A música pop é naturalmente cooptável. É o estilo da indústria e, por mais que tenha atingido inúmeros momentos de brilhantismo ao longo na história, não há muito espaço para subversões. E nem precisa ter, se entreter já tá ótimo.
No século XXI, essas características se acentuaram ainda mais. Mesmo os momentos de maior brilhantismo parecem apontar para o passado, vide Daft Punk, Mark Ronson, Dua Lipa e tantos outros com os olhos virados para a disco music.
Diante deste cenário surgiu a Charli XCX, cantora inglesa filha do pop da virada do século - de Spice Girls e Britney Spears -, mas que ao se relacionar com produtores ousados como A.G. Cook e Sophie, trouxe para a sua música uma estética futurística. Charli, lançado em 2019 após cinco anos sem um disco de inéditas, foi o aperfeiçoamento desta linguagem única.
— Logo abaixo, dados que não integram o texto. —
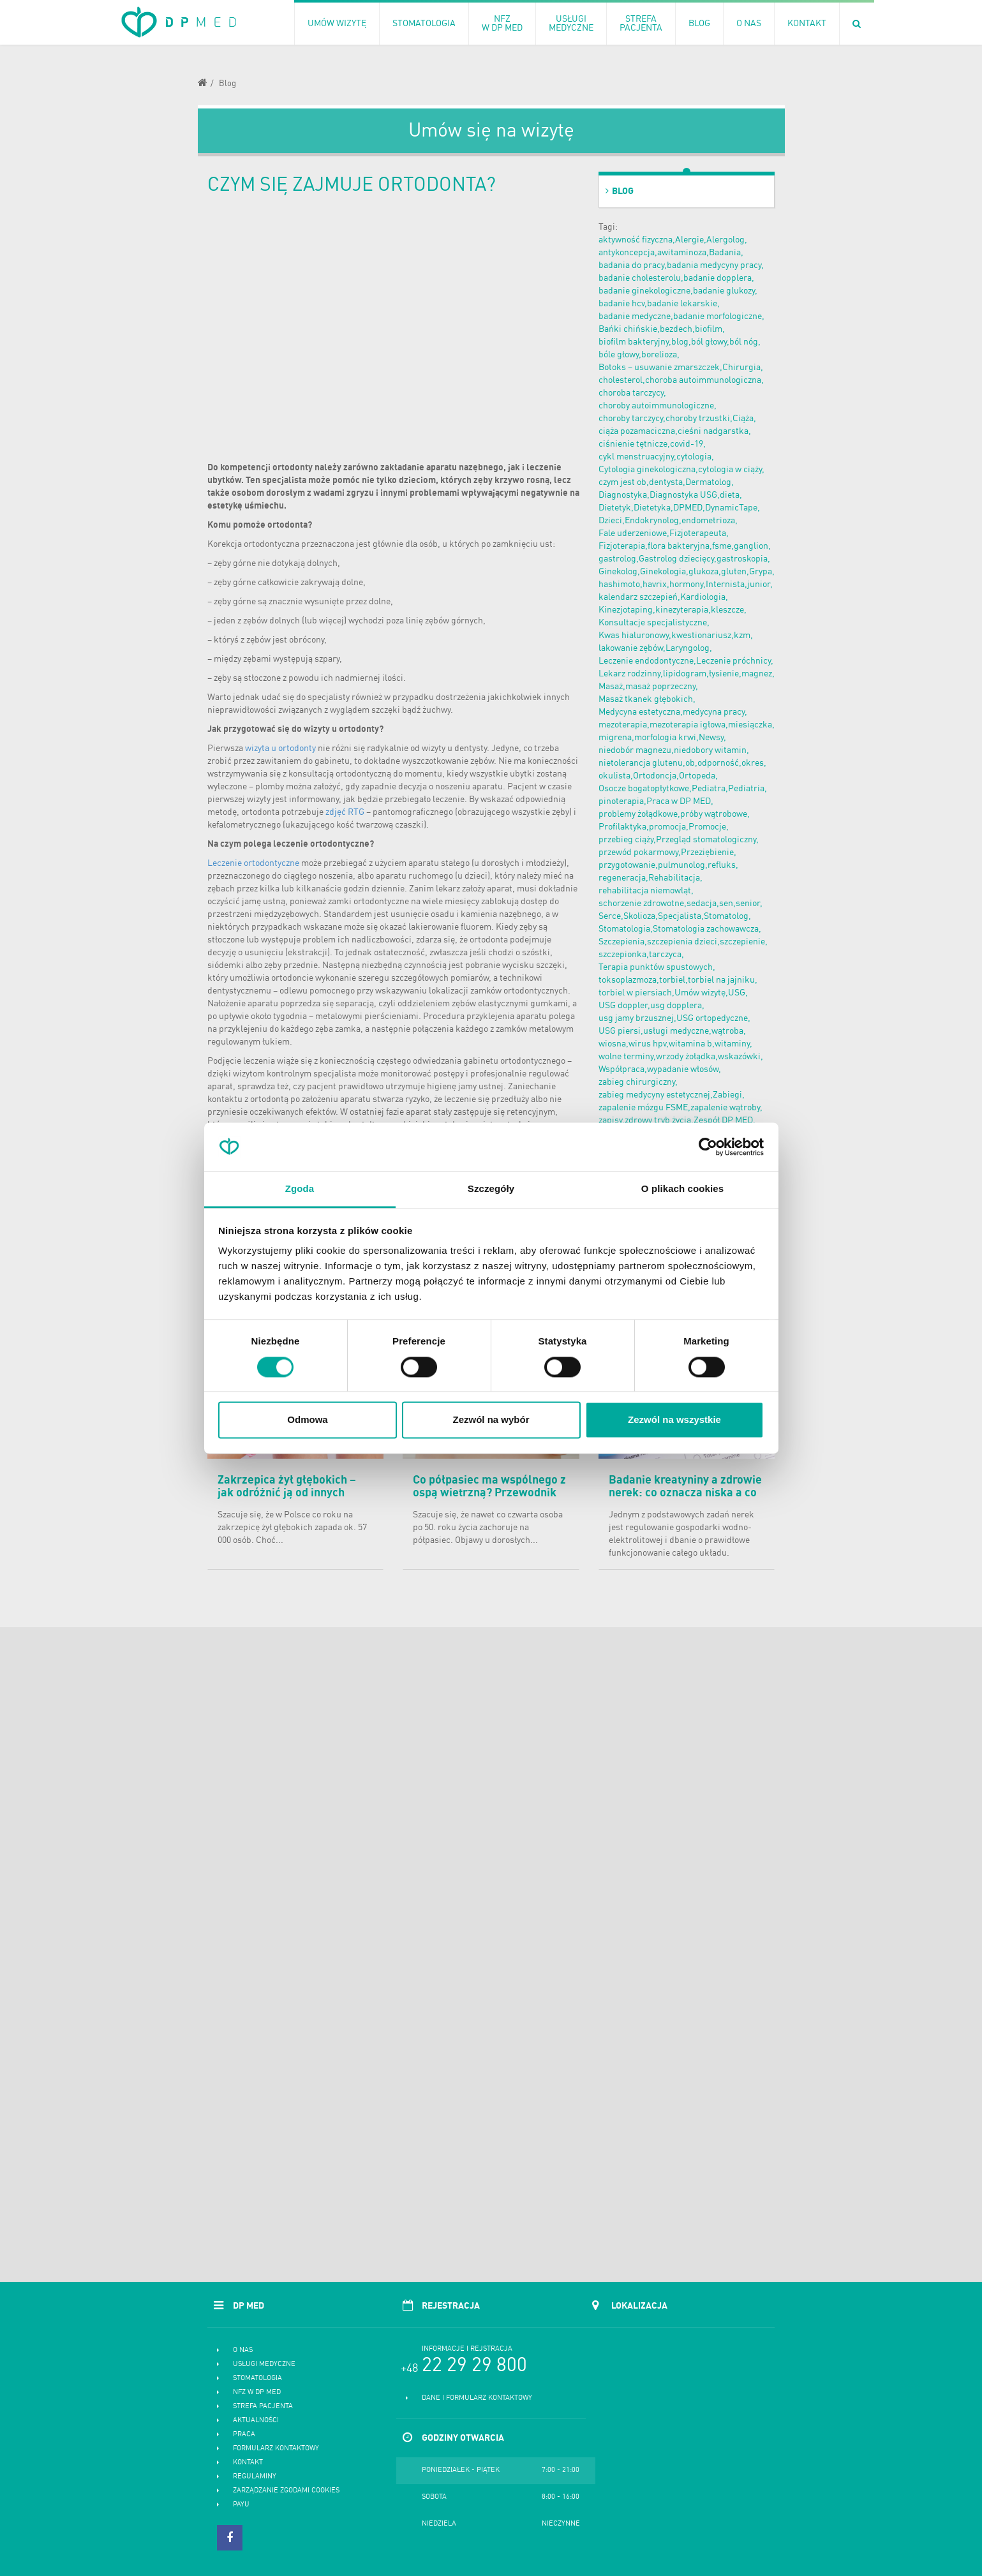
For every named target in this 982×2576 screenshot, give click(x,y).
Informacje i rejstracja (467, 2349)
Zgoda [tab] (300, 1189)
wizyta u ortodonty (280, 748)
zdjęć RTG (344, 812)
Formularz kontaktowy (276, 2448)
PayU (241, 2504)
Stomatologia (257, 2378)
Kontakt (248, 2462)
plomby (269, 786)
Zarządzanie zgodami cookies (286, 2490)
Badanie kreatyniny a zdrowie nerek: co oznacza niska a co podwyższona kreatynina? (685, 1493)
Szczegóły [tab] (491, 1189)
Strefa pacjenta (263, 2406)
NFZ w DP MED (257, 2392)
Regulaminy (254, 2476)
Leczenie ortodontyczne (253, 863)
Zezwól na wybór (490, 1420)
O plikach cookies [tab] (682, 1189)
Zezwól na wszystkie (674, 1420)
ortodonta (287, 525)
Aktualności (256, 2420)
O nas (243, 2350)
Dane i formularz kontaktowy (477, 2398)
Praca (244, 2434)
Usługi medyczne (264, 2364)
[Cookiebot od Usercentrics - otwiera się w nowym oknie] (708, 1146)
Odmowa (307, 1420)
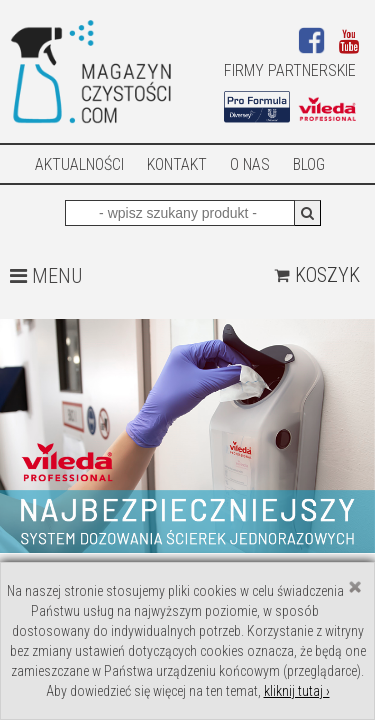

A abertura com "Next Leve Charli" já é um tremendo estrondo. A interpretação da Charli é paranoica, veloz, lasciva e anfetaminada. Ao fundo uma melodia ganchuda de synth forma um cenário luminoso, que invoca raios de luzes de uma balada.
Não bastasse a produção pulsante e o arranjo soberbo, as linhas vocais tanto da Charli quanto da Christine And The Queens em "Gone" são altamente fixantes, com direito a um refrão glamuroso. Arpejos e baixos sintetizados constroem camadas dançantes e elegantes.
O beat de "Cross You Out" tem graves imensos oriundos do industrial. É uma canção adoravelmente soturna, mais uma vez com tremendo refrão. Sky Ferreira participa da faixa trazendo versatilidade interpretativa.
"1999" é um tributo a música pop/dance da virada do século. Charli recria a abordagem rasteira e festiva do período através de uma produção moderna. Cantarolar durante todo o dia após uma única audição é inevitável.
De abordagem ruidosa e esquelética, "Click" é uma impressionante amostra do que caracterizou as produções do selo PC Music, que de tão peculiares virou um subgênero, transformando o bubblegum bass numa poderosa amalgama corrosiva. Essa sonoridade ficou também conhecida como hyperpop. Kim Petras participa da faixa.
Se por um lado "Warm" não é dos momentos mais atrativos, ao menos traz a participação das Haim, simbolizando uma força feminina no pop contemporâneo. Musicalmente mais exitosa é "Blame It On Your Love", onde ao lado da Lizzo, Charli constrói uma canção carismática, de ritmos complexos e gritantes.
A produção de "Thoughts" soa como um raio lazer atravessando o canal auditivo. O uso do auto-tune é extremamente musical e bem-vindo.
No meio de toda essa agressividade energética, "White Mercedes" traz um sentimento mais pessoal na composição, funcionando como uma balada imersiva e cheia de personalidade. O mesmo vale "Official", dona de mixagem primorosa, inclusive colocando a voz da Charli em diferentes ambientações. Bonita canção.
Como luzes piscantes, "Silver Cross" intoxica nossos sentidos. Timbres distorcidos criam texturas atraentes diante de uma levada dance pop de pista.
De batida estranhíssima, "Shake It" é dos momentos mais criativos em termos de flow. Charli, Big Freedia, CupcakKe, Brooke Candy e Pabllo Vittar (pois é, e em português!) intercalam versos inusitados. Isso enquanto a base oferece timbres metálicos e espaçados que atuam como uma broca na nossa mente.
Com participação da Clairo e Yaeji, "February 2017" é um canção climática, docemente etérea e de mixagem impecável.
A derradeira "2099", com participação do Troye Silvan, posiciona o disco em seu tempo. É um glitch pop tão suave quanto "na cara", onde timbres cristalinos crescem numa explosão reluzente. Os segundos finais são um massacre corrosivo.
Embora seja um álbum indiscutivelmente POP (com letras garrafais), é gritante sua busca por tencionar o gênero. A produção sintética sui generis serve à artista dando-lhe uma voz futurística. Isso através de canções extremamente memoráveis.